Dampak Pandemi Pada Food E-Commerce
Selama 40 tahun terakhir, terutama saat krisis keuangan global pada 2008-2009, industri CPG menjadi penggerak bangkitnya industri-industri lain. Khususnya industri yang bergerak di sektor produksi makanan dan minuman.
Kebangkitan produsen makanan dan minuman dipimpin oleh merek-merek global, seperti Coca-Cola, Lipton, dan Doritos. Merek-merek tersebut terus mendominasi pasar dengan menerapkan berbagai strategi. Di antaranya seperti mengandalkan daya tarik pasar yang cenderung menyukai merek ternama, membangun kemitraan, dan distribusi melalui toko-toko fisik.
Namun zaman terus berubah dan model industri CPG baru pun terus bermunculan. Jauh sebelum krisis pandemi, sejumlah perusahaan CPG di AS sudah kehilangan pasar sebesar 1,5 persen per tahun dari tahun 2017 hingga 2019. Di sisi lain, merek-merek kecil justru mengalami pertumbuhan sebesar 1,7 persen pada periode yang sama berkat adanya food e-commerce.
Pandemi memang merugikan, namun di satu sisi juga menguntungkan bagi industri makanan dan minuman yang mau menjajal tren food e-commerce. Pasalnya, banyak orang yang pada saat itu tidak bisa keluar rumah. Alhasil, mereka harus beralih ke e-commerce untuk membeli kebutuhan pokok.
Menurut survei McKinsey & Company, sebanyak 76 persen responden beralih ke merek baru atau cara berbelanja baru (via e-commerce) selama pandemi. Sementara, 66 persen di antaranya diperkirakan akan tetap memilih merek baru tersebut bahkan setelah pandemi usai.
Indonesia juga mengalami tren serupa.

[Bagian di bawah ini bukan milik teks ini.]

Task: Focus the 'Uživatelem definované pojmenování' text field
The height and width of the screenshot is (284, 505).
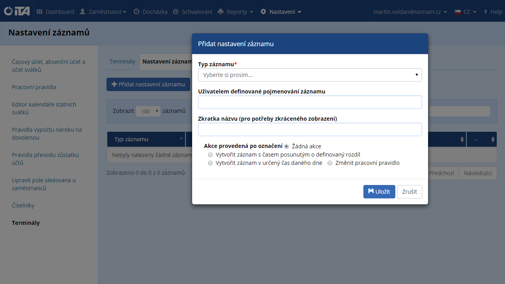Action: point(310,102)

Menurut riset Universitas Prasetiya Mulya dan Tenggara Strategics, layanan OFD di Indonesia tidak akan sepi peminat meski pandemi telah usai. Dari riset ini diketahui bahwa GoFood merupakan layanan pilihan utama konsumen dengan nilai transaksi mencapai sekitar Rp30,65 triliun pada 2022.

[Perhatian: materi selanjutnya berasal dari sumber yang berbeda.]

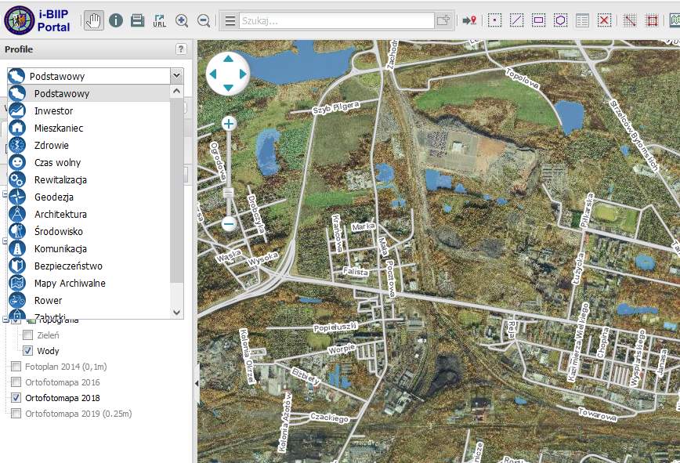Open the search options menu button
This screenshot has height=463, width=680.
click(230, 20)
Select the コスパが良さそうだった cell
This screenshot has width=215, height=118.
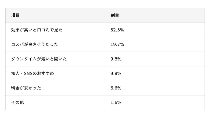pyautogui.click(x=34, y=44)
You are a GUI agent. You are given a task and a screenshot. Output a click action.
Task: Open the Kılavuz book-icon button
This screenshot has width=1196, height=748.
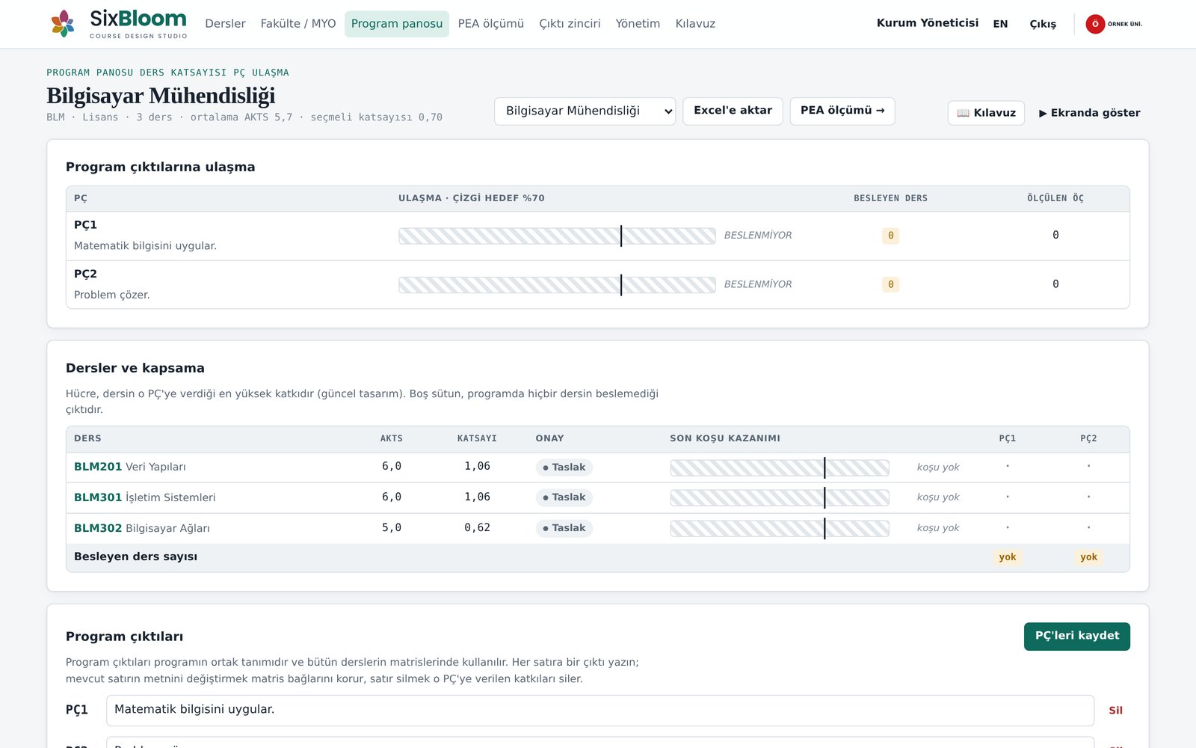(986, 113)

Posisi kedua ditempati oleh ShopeeFood dari Shopee dengan nilai transaksi sebesar Rp24,69 triliun. Selanjutnya, posisi ketiga adalah GrabFood yang sebelumnya menempati posisi pertama pada 2021, yakni dengan total transaksi sebesar Rp20,93 triliun.
Ketiga pemain utama layanan OFD tersebut akan terus digunakan masyarakat Indonesia seiring dengan bertambahnya jumlah pengguna smartphone. Semua ini berkat situasi pandemi meskipun kerugian yang ditimbulkan tetap tidak bisa dipandang sebelah mata.
Seperti yang sudah disinggung sebelumnya, industri CPG juga terkena dampak negatif pandemi. Berikut penjelasan lengkapnya:
1. Masalah distribusi dan kekurangan staf
Saat krisis pandemi, industri CPG mengalami masalah kekurangan pegawai dan kesulitan distribusi. Reuters melaporkan bahwa masalah ini masih berlanjut bahkan hingga sekarang. Di AS, distributor terpaksa harus menaikkan biaya pengiriman barang dari 7.000 menjadi 22.000 dolar AS.
2. Banyak lowongan kerja tidak terisi
Masih di pasar AS, lebih dari 120.000 lowongan di industri CPG tidak terisi sejak pandemi. Bahkan banyak supermarket di AS saat ini yang hanya memperkerjakan sekitar 50 persen dari seluruh karyawan mereka.
3. Inflasi dan tantangan rantai pasokan global
Terlepas dari tingginya tingkat permintaan produk makanan dan minuman, inflasi dan masalah rantai pasokan mengancam kesuksesan para pemain retail. Menurut survei dari para eksekutif rantai pasokan AS, masalah rantai pasokan global ini diperkirakan akan terjadi selama beberapa tahun. Sementara separuh dari mereka memprediksi masalah global ini akan berakhir pada 2024.
Brand Kecil Menguasai Pasar Food E-Commerce
Para pemain di industri CPG yang tanggap terhadap perubahan pasar pasti dapat bertahan di tengah masihnya perubahan kebiasaan konsumen. Dengan begitu, mereka tidak akan kalah saing dari brand-brand kecil yang sukses memanfaatkan tren food e-commerce.
Merek-merek kecil berhasil memenangkan persaingan karena aktif membangun merek yang relevan dengan target pasar. Mereka juga menyusun strategi pemasaran dengan mempertimbangkan kebutuhan konsumen. Untuk itu, sudah sewajarnya merek-merek besar juga ikut terjun ke kegiatan food e-commerce demi keberlangsungan industri.